Virgilio con l'Eneide tra Clio e Melpomene (Museo nazionale del Bardo, Tunisi)

La locuzione latina Desine fata deum flecti sperare precando ("Cessa di sperare di cambiare i fati degli dèi con la preghiera", Virgilio, Eneide, VI, 376) è pronunciata dalla Sibilla Cumana nell'Ade, rivolta ad Enea e all'ombra dell'amico morto insepolto Palinuro. Significa che il Fato decretato dagli dèi o superiore ad essi non può essere cambiato con le preghiere umane, o in certi casi nemmeno dalla volontà delle divinità stesse. È inutile quindi pregare la divinità per cambiare il destino, e incolparla se non lo fa.

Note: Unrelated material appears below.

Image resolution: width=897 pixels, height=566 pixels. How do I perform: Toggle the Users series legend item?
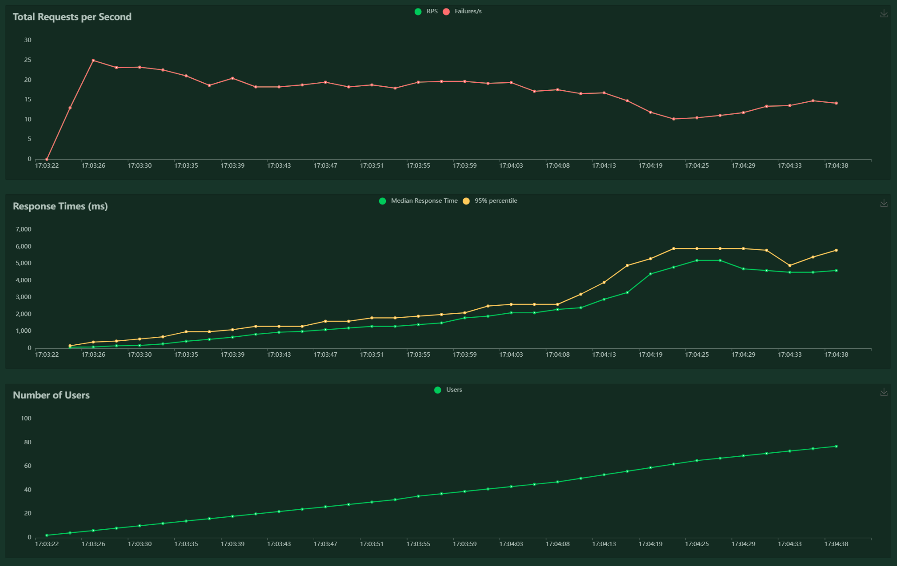(x=454, y=390)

Nella mitologia romana, anche Giove doveva sottostare al Fato (simbolizzato dalle Parche, sue figlie). Lo stesso nella mitologia greca, con Zeus e le moire. Questa frase può essere collegata ad altre del poema, come quella pronunciata da Giove stesso rivolto a Ercole: Stat sua cuique dies ("A ciascuno è dato il suo giorno", cioè il suo tempo di vita stabilito, e ciò non può essere cambiato).